Está llegando a Madrid el secretario de Estado, Colin Powell, donde tomará impulso antes de viajar a Palestina. Su importante agenda incluye también una firma que se diría de trámite: la del Protocolo al Convenio de Cooperación para la Defensa entre el Reino de España y los Estados Unidos de América de 1 de diciembre de 1988. El general Powell viene de El Cairo y de Rabat y tal vez cuente algo de nuestro vecino Mohamed VI. Trae la máxima representación de nuestro principal aliado y merece nuestra bienvenida. Démosela.

Como limitaciones de espacio impiden un análisis de la escala de Powell aquí, vamos a centrarnos en esa firma del Protocolo que se presenta a la opinión, ignorante aún del texto, en términos de puro trámite. Irrelevante para Powell pero, en principio, no tanto para el Reino de España. Otra cosa es que la firma por parte española esté también devaluada, pero ello se debe a que el convenio que ahora se suscribe en realidad ya quedó prejuzgado el 11 de enero de 2001 cuando se acordó aquella Declaración Conjunta en la que ambas partes se comprometieron a iniciar las negociaciones para proceder a la revisión técnica del Convenio para la Defensa. Por qué el ministro español de Asuntos Exteriores, Josep Piqué, firmó semejante Declaración Conjunta con Madeleine Allbright en trance inminente de extinguirse como secretaria de Estado, después de haber sido elegido en noviembre de 2000 George Bush como nuevo presidente y cuando apenas faltaban unos días para su solemne toma de posesión en Washington, es un misterio jamás explicado.

Claro que el misterio se evaporaría si se atendiera a la orquestación que hicieron entonces los medios de comunicación afines al Gobierno de Aznar. De su lectura resultaba que una vez más el PP había logrado otro hito histórico. La Declaración Conjunta suponía, según los autorizados exégetas, que España pasaba a ser el aliado predilecto y que en adelante nuestras relaciones con los Estados Unidos iban a parangonarse e incluso a superar las que Washington mantenía con el Reino Unido de la Gran Bretaña. La Casa Blanca empujaría a nuestro país para que se incorporara al G-8 donde nos esperaban las huríes del profeta y de su mano todo sería coser y cantar para situar a España a la cabeza del mundo.
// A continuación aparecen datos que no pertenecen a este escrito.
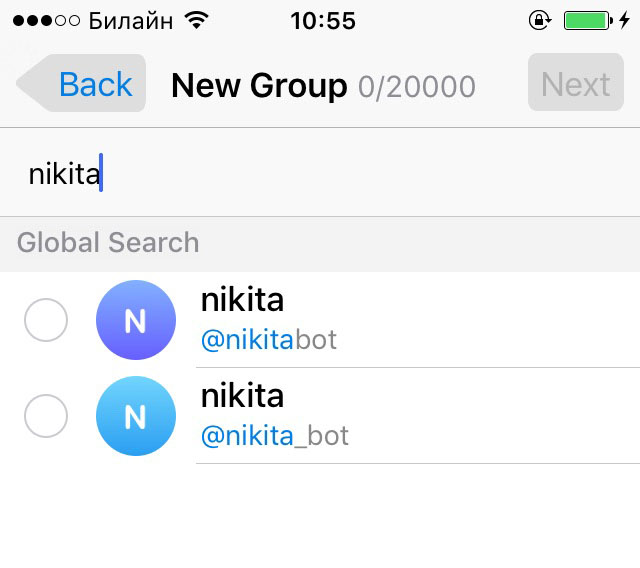Screen dimensions: 640x568
Task: Tap the first nikita result name
Action: [x=242, y=300]
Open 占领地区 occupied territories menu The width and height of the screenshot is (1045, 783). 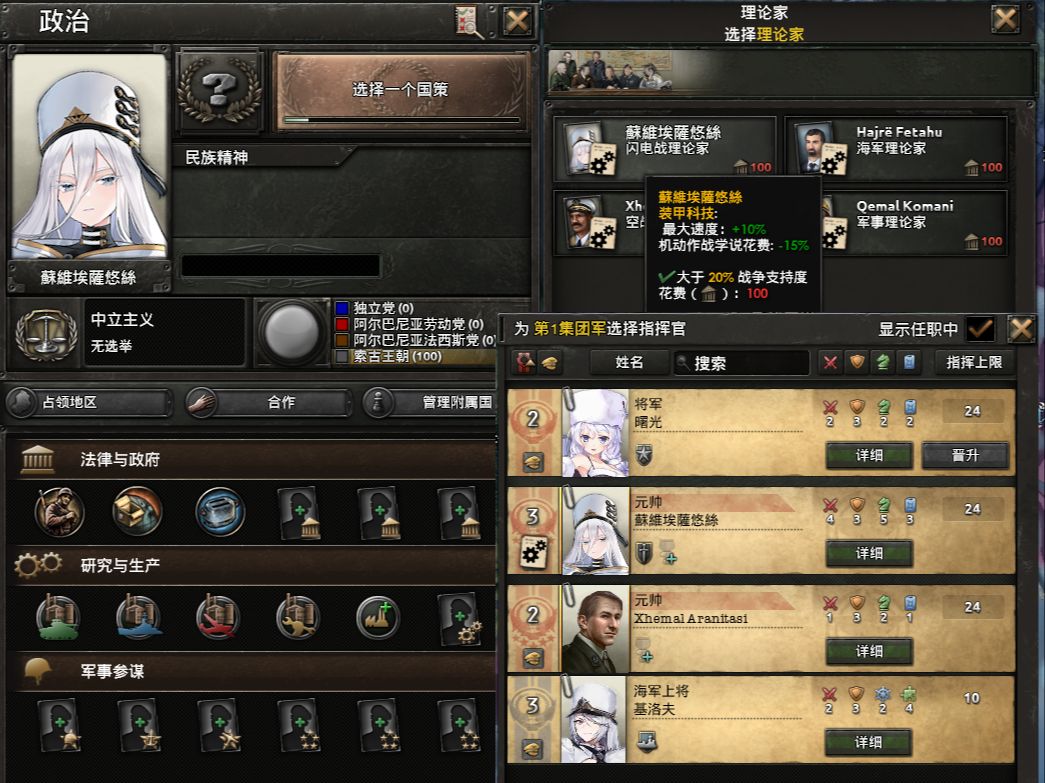click(88, 402)
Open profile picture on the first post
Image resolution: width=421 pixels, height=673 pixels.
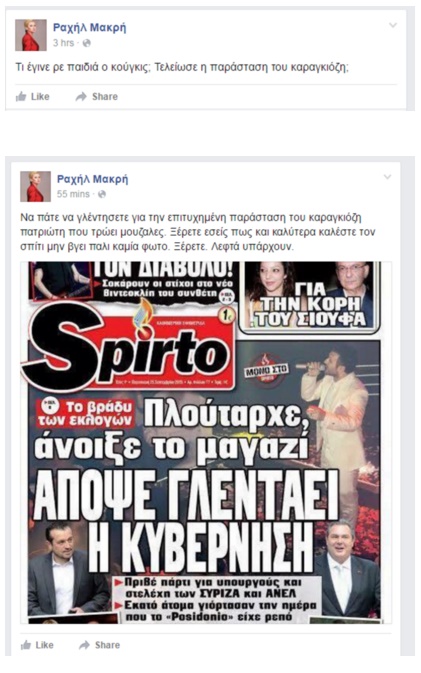[31, 35]
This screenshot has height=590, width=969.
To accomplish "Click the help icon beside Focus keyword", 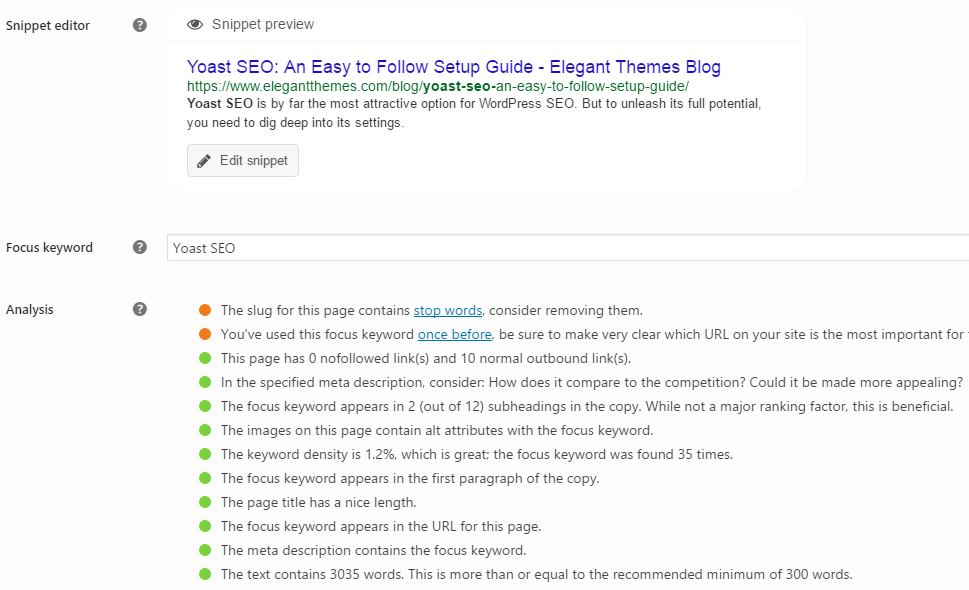I will (x=140, y=247).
Con ese horizonte cierto de bienaventuranzas, el Gobierno de Aznar procedía sin más a entregar todas sus bazas antes de que se iniciaran las negociaciones.

En realidad, como escribía un buen amigo periodista (página 16 de EL PAÍS del 16 de enero de 2001) a propósito de la citada Declaración Conjunta, 'se trata de una macedonia de frutas a base de nuevos retos a la seguridad que suma elementos tan dispares como la violencia social, el desorden industrial y el sida, que al parecer son las amenazas estratégicas del tiempo presente, pero más allá de estas heterogeneidades, y con el envoltorio edulcorante de institucionalizar una reunión anual entre el Departamento de Estado y el Ministerio de Asuntos Exteriores, la sustancia reside en el compromiso de proceder a la revisión técnica del Convenio de Defensa vigente y de facilitar una modernización de instalaciones'.
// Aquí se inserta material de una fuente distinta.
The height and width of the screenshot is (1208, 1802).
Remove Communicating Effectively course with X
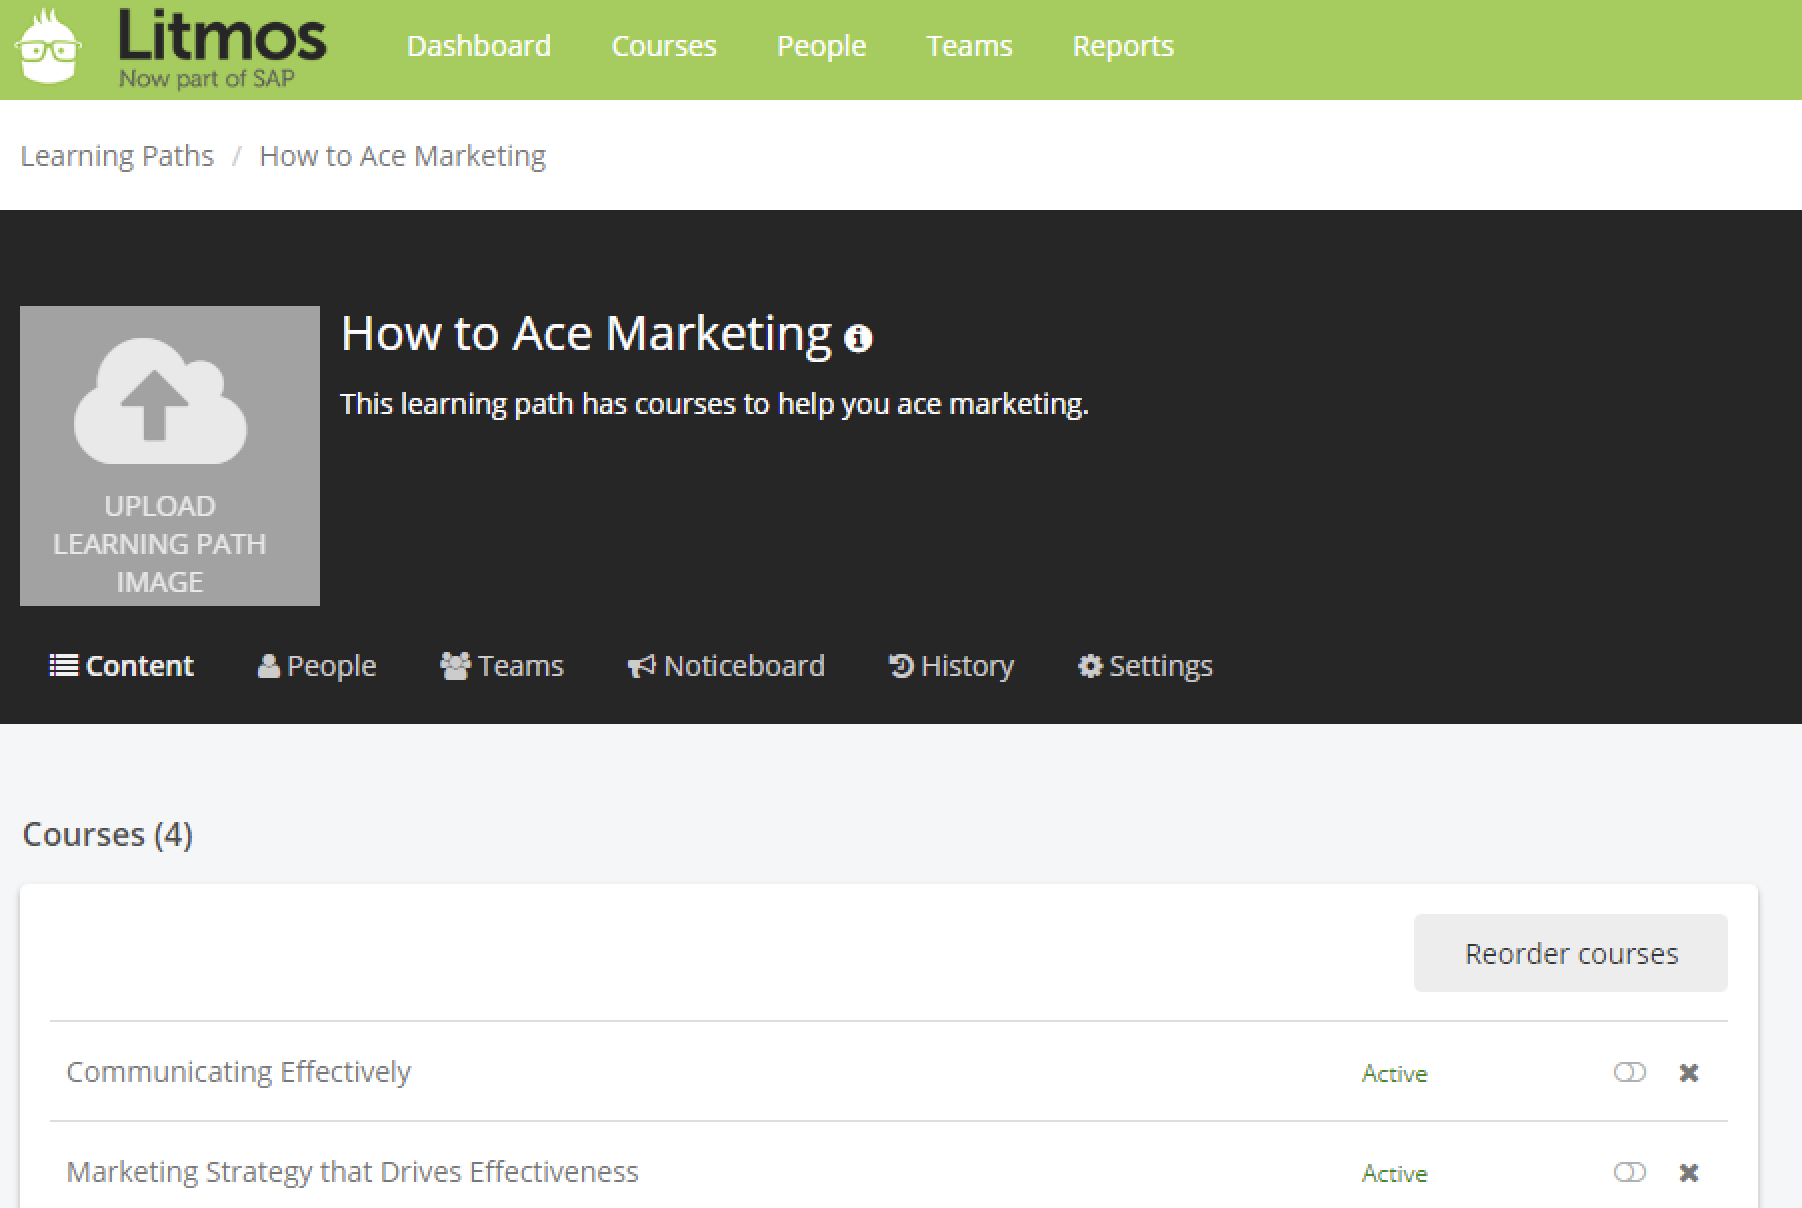1689,1073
Llegada la hora de la verdad, prevista para mañana, miércoles, 10 de abril, se ha venido abajo el soufflé. Los Estados Unidos han logrado el 100% de sus objetivos y con el título de revisión técnica consiguen un nuevo texto que desequilibra los pactos anteriores de 1988. Desaparece el más mínimo rastro de reciprocidad en cuanto al trato aplicable al personal español destacado en los Estados Unidos y bajo la invocación de las circunstancias surgidas del 11 de septiembre se incorporan disposiciones tan asimétricas como la autorización a los servicios de investigación criminal para actuar en España y otras medidas para la protección de sus fuerzas que iremos viendo. Además se dispone una 'cooperación en inteligencia militar', después de que en nuestro nuevo Centro Nacional de Inteligencia hayamos excluido la coordinación con la propia de nuestros Ejércitos. Faltan muchos elementos que debieran ponderarse, pero se impone esperar al conocimiento público de los textos antes de proceder a una glosa más definitiva, sin que ello suponga, claro está, escatimar las felicitaciones que merezca el Gobierno.